Il regista Giuseppe Bonito ha scelto di seguire il racconto della scrittrice, dandone un’interpretazione giustamente scarna e in certi casi cruda, in cui i soggetti parlano perlopiù con occhi e gesti, quasi mai accompagnati dalla musica. Le sequenze vedono la ragazzina coinvolta in un’interrogazione continua, tuttavia le sue incertezze non bloccano la sua voglia di scoprire perché è tornata in quel posto, desolato e inghiottito dall’ignoranza.
Lungo il percorso l’elemento cruciale è la comunicazione, che in tutto il film emerge come un processo difficile, e che sembra assente o quasi sconosciuta nella sua nuova casa, in cui pochi cenni e convenzioni scandiscono le giornate, senza il bisogno di parlare. L’Arminuta si sente come un pacco postale, alla mercè delle decisioni di adulti che per lei non rappresentano alcun riferimento, a differenza della sorellina Adriana, di indole determinata e mai timida, a cui lentamente si affeziona.
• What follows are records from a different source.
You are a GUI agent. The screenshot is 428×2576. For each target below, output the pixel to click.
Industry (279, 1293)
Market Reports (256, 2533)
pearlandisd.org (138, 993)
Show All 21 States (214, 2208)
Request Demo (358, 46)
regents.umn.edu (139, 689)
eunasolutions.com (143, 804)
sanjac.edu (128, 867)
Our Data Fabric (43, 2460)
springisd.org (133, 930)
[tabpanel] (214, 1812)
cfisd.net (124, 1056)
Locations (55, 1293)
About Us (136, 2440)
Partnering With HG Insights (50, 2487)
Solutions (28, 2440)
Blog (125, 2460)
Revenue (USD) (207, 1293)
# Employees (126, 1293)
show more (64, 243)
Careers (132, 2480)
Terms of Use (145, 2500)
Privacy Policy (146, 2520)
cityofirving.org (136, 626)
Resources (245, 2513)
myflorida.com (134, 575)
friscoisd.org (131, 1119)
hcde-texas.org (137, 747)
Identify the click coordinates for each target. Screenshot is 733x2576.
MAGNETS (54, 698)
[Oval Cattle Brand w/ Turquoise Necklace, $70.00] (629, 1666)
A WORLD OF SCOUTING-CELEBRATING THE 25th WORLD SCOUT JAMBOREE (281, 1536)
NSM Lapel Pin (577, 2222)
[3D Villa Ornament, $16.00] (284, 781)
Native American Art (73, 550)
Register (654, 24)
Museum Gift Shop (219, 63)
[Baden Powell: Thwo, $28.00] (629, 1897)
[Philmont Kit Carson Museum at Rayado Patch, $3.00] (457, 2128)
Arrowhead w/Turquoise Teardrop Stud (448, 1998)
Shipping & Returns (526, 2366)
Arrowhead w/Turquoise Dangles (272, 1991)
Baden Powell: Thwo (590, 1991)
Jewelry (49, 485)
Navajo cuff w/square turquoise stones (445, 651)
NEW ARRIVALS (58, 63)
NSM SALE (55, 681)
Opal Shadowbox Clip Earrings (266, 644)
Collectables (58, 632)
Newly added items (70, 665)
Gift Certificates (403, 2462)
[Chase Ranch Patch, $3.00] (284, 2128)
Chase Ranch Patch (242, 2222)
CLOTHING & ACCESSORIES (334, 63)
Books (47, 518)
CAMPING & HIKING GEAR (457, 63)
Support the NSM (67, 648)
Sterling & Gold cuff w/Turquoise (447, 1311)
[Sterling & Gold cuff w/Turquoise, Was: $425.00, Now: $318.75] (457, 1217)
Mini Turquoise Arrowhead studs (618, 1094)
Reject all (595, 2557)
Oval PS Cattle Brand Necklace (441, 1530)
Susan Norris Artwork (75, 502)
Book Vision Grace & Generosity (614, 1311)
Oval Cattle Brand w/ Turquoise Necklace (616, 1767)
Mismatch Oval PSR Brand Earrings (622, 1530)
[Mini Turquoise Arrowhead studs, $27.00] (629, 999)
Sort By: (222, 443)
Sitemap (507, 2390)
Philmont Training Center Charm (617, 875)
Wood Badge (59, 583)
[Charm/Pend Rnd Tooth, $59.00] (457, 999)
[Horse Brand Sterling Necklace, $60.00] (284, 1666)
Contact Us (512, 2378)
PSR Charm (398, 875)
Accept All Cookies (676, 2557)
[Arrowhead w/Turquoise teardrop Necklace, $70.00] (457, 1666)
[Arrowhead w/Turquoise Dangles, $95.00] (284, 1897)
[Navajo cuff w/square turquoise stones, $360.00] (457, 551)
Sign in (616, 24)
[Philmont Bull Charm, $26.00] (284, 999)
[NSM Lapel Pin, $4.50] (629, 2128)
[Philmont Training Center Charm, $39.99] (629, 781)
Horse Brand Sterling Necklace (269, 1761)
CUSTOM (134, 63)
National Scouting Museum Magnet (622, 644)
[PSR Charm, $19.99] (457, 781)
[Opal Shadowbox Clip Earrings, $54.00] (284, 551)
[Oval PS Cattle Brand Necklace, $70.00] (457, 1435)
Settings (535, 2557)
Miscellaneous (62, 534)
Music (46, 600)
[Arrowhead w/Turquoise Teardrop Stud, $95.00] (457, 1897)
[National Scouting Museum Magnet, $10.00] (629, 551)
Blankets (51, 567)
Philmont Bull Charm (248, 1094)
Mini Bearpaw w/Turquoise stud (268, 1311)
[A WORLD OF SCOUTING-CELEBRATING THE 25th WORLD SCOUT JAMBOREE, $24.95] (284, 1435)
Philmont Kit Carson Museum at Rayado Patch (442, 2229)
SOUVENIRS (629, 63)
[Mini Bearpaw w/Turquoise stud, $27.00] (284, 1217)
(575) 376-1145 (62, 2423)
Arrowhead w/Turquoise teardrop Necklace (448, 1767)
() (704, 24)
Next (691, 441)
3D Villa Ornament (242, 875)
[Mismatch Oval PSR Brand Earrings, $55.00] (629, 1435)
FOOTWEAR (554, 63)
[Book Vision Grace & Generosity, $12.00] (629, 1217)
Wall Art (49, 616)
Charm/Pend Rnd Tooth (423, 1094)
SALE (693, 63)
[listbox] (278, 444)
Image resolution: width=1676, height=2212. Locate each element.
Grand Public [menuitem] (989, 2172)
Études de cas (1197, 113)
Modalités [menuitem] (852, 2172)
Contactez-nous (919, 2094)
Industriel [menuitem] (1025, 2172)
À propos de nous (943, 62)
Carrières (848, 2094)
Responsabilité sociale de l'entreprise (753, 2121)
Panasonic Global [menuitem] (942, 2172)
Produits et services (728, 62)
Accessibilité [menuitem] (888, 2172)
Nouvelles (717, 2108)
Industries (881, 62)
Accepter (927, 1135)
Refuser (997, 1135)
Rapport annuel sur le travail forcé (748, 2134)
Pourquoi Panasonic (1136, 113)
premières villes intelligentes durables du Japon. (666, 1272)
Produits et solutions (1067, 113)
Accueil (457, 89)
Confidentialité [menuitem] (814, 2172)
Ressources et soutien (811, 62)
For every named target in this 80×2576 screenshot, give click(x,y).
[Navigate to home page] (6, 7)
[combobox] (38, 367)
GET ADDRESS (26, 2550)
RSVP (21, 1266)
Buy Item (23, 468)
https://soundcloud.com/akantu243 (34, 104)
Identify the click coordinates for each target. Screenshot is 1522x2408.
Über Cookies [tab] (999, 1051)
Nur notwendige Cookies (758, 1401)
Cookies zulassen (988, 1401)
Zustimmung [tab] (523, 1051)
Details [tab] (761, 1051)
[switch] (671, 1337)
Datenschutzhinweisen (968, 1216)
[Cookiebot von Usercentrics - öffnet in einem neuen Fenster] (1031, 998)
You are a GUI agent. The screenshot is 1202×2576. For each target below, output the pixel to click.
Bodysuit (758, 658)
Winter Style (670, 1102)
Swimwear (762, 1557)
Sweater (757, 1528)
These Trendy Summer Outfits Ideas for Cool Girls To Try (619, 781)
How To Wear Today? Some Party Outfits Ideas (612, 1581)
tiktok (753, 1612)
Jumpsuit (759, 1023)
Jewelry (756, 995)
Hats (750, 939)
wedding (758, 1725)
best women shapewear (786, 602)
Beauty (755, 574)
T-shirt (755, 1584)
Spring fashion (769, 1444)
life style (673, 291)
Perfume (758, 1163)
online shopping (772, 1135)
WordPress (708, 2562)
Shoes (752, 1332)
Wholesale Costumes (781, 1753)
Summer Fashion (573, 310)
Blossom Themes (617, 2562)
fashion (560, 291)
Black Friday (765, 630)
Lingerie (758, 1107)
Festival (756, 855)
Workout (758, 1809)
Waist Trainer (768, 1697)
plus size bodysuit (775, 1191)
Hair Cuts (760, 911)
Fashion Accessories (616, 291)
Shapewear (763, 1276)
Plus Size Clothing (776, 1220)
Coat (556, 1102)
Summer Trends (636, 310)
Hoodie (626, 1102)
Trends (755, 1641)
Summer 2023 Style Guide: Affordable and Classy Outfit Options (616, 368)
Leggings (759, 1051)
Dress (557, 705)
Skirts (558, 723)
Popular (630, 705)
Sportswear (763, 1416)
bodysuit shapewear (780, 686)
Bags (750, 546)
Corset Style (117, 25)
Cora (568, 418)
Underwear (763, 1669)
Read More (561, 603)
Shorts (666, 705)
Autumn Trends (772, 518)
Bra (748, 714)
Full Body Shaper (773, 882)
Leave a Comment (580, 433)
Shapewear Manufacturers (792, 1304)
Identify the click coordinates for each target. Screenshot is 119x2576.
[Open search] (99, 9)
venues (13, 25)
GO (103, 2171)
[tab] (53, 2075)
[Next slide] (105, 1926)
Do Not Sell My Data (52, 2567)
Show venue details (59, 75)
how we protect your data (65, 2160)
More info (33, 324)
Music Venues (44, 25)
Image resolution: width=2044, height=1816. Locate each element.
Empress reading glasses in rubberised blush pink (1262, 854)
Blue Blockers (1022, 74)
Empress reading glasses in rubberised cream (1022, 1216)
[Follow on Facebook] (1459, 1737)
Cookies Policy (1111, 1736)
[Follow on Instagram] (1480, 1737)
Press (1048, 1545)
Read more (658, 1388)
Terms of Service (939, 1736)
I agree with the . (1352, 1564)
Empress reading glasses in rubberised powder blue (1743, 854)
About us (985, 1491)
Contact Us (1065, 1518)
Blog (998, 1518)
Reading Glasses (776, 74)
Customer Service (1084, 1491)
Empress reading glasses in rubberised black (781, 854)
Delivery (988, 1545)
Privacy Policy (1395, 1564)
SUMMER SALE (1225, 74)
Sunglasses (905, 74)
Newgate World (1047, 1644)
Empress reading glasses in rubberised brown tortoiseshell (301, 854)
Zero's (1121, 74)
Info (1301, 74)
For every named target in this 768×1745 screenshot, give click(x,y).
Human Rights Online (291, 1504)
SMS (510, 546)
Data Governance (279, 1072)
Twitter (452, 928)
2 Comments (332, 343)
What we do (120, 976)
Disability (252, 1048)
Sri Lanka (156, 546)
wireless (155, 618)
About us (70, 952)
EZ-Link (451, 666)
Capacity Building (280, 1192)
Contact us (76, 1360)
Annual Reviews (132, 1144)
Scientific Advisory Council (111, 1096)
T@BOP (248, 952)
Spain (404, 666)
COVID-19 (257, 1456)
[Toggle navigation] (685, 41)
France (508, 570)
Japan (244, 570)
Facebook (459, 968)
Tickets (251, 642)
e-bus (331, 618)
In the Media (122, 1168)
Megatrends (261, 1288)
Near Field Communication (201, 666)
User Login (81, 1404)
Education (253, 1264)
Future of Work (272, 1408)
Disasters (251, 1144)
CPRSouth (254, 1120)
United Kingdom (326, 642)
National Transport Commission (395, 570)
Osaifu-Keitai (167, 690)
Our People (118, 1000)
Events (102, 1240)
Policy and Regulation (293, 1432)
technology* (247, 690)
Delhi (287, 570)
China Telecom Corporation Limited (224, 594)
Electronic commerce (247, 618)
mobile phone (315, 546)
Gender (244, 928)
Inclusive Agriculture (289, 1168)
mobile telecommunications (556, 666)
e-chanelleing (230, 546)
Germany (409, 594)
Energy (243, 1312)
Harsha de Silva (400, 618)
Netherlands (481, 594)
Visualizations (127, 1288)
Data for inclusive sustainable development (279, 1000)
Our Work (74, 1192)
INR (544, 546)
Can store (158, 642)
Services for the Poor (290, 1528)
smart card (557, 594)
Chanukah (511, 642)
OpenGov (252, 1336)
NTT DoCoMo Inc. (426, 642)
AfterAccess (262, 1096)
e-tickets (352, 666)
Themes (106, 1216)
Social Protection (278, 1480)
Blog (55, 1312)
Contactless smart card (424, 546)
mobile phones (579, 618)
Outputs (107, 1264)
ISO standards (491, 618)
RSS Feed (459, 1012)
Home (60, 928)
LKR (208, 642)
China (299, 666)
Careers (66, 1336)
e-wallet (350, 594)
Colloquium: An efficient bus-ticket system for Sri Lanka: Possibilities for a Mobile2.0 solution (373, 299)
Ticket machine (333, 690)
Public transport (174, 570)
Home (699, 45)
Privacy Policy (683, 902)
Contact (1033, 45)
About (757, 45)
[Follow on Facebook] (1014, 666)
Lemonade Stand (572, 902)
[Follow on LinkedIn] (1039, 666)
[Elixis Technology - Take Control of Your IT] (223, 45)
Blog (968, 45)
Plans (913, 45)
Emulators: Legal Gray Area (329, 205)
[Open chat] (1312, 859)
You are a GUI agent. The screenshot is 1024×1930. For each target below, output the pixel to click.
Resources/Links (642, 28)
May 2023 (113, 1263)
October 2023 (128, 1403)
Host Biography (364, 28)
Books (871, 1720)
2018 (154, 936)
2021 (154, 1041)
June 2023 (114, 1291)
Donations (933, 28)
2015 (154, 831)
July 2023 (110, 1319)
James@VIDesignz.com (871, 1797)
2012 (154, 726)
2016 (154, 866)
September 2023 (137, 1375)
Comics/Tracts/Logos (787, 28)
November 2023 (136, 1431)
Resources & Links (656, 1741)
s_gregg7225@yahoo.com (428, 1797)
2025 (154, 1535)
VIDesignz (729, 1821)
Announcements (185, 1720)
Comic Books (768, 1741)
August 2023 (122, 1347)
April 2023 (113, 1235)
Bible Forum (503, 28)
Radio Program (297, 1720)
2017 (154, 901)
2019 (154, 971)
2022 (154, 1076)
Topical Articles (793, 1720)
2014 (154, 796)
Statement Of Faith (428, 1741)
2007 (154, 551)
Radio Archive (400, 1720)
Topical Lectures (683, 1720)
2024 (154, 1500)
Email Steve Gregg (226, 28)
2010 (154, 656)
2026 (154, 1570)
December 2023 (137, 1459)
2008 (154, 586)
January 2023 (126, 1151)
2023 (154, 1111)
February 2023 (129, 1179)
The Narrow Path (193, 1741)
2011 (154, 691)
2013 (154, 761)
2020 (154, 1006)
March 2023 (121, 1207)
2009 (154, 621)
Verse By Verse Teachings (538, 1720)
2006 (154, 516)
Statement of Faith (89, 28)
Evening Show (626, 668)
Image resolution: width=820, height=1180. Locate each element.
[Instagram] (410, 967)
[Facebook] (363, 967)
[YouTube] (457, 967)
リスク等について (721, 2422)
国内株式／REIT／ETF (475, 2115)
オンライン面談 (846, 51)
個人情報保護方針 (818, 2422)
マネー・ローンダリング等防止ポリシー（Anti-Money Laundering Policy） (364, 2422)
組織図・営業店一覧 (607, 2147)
Sono in sua compagnia, e a volte del fratello maggiore, i pochi momenti di armonia e spensieratezza, come la sera alle giostre e la giornata al mare.
Il film affronta in modo essenziale e al contempo efficace una vicenda complessa, in cui due mondi si scontrano con forza, generando eventi che in un silenzio straniante e terribile mostrano stereotipi e verità sferzanti, che piombano sui personaggi. La violenza domestica, i disagi psicologici ed economici e anche la morte costituiscono una rete di equilibri e sofferenze, che grandi e piccoli si trovano a fronteggiare ogni giorno, portando ognuno il suo peso.
Come L’Arminuta, anche lo spettatore arriva gradualmente a capire le motivazioni nascoste dietro ad ogni avvenimento, e conosce pian piano la precarietà di un contesto territoriale che, come fosse un nuovo Medioevo, appare in quegli anni desolato e arretrato.